Matrix multiplication

Hi there,

I need to perform many matrix multiplications as follows. Here I proposed two functions (f1 and f2). I am wondering whether we could improve the speed of the function f2 further? Thanks in advance!

using LinearAlgebra
f1(C,X,Y,Z,T,x) = C .= .-x[1].*X*X' .- x[2].*Y*Y' .+ x[3].*Z*T;
function f2(C,X,Y,Z,T,x)
    x1 = -x[1]
    x2 = -x[2]
    x3 = x[3]
    fill!(C,0.0)    
    BLAS.syrk!('L', 'N', x1, X, 1.0, C)
    BLAS.syrk!('L', 'N', x2, Y, 1.0, C)
    conSym(C)
    mul!(C, Z, T, x3, 1.0)
end
function conSym(A)
   @inbounds for ii=1:size(A,1)-1
           for jj=ii+1:size(A,1)
             A[ii,jj] = A[jj,ii]   
           end
        end
end
v = 600;
r = 3;
b1 = 60;
b2 = 90;
x = rand(3);
C1 = zeros(Float64,v,v);
C2 = zeros(Float64,v,v);
C3 = zeros(Float64,v,v);

X = rand(v,b1);
Y = rand(v,b2);
Z = rand(v,v*r);
T = rand(v*r,v) ;         
@time f1(C1,X,Y,Z,T,x);
@time f2(C2,X,Y,Z,T,x);

@test all(C1 .β‰ˆ C2);

Are you aware that you are measuring the compilation time there as well? Add a call to f2 before that and you will get a better time estimate:

f2(C2,X,Y,Z,T,x);
@time f2(C2,X,Y,Z,T,x);
  0.012986 seconds

(instead of 0.063080 seconds (36.77 k allocations: 1.934 MiB), that you get in the first call)

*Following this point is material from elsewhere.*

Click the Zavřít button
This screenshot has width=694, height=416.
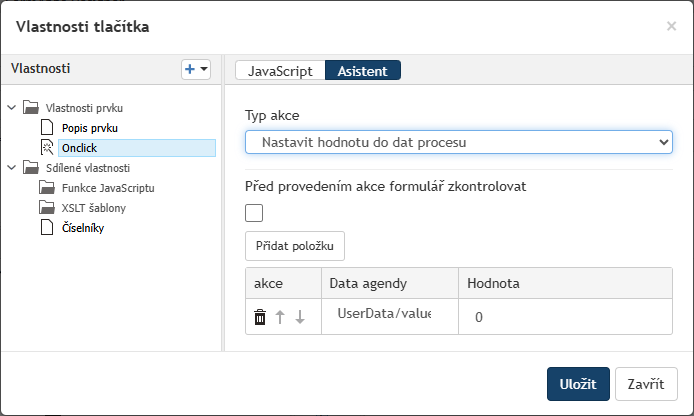646,384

Or even better, use BenchmarkTools.

1 Like

You should read the Performance Tips section in the docs. For example, you are using global variables which affect type stability and the @time macro called once will also include the time needed for the first compilation. Use @btime from BenchmarkTools instead.

3 Likes

Are you aware that you are measuring the compilation time there as well? Add a call to f2 before that and you will get a better time estimate:

Yes, I am aware of that. I actually don’t compare the computing times of these functions for a first call. Also, the function f1 is just a way that I make sure that the calculation of function f2 is correct.

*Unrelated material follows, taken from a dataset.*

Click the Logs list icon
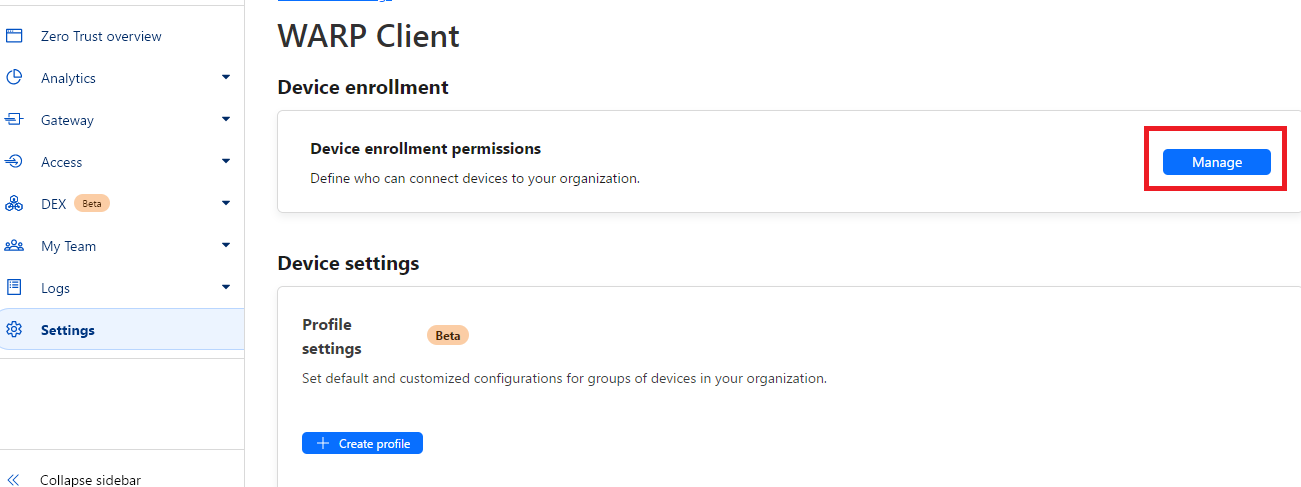Viewport: 1301px width, 487px height. coord(14,288)
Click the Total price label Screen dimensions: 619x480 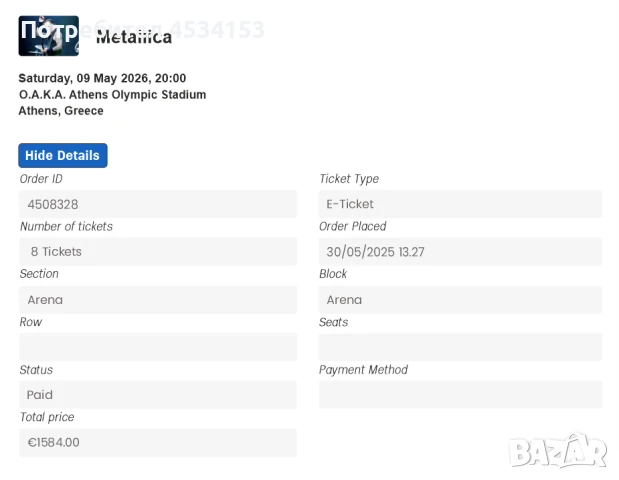click(x=47, y=417)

(instead of 0.063080 seconds (36.77 k allocations: 1.934 MiB), that you get in the first call)
Or even better, use BenchmarkTools.

Indeed, I actually used the command @btime. But somehow I got trouble when using this command @test all(C1 .β‰ˆ C2). This is because I thought that these commands @btime f1($C1,$X,$Y,$Z,$T,$x); @btime f2($C2,$X,$Y,$Z,$T,$x); will not change variables C1 and C2. Therefore, I used these commands @time f1(C1,X,Y,Z,T,x); @time f2(C2,X,Y,Z,T,x); in the original post so that my codes will run smoothly. But probably, I am wrong here. I am sorry about this. Nevertheless, this is computing times from my computer:

@btime f1($C1,$X,$Y,$Z,$T,$x);
  23.513 ms (12 allocations: 17.17 MiB)
@btime f2($C2,$X,$Y,$Z,$T,$x);
  17.317 ms (0 allocations: 0 bytes)

As you can see, the function f2 is not much faster than function f1 as I expected. I had an idea to write a loop. Since the dimensions of matrices X, Y, Z, and T are different, it is not straightforward to do that. So, do you have any suggestions? Thanks in advance!

To benchmark that with BenchmarkTools you should use:

setup = (
C3 = zeros(Float64,v,v);
Xin = X;
Yin = Y;
Zin = Z;
Tin = T;
)
@btime f2(C3,Xin,Yin,Zin,Tin,$x) setup=setup evals=1

On what remains, no, I do not see any obvious change to accelerate that code.

1 Like

To benchmark that with BenchmarkTools you should use:

Yes, thanks for your tip!

Maybe less obvious. Depending on the application, one could switch to Float32, which should speed things up.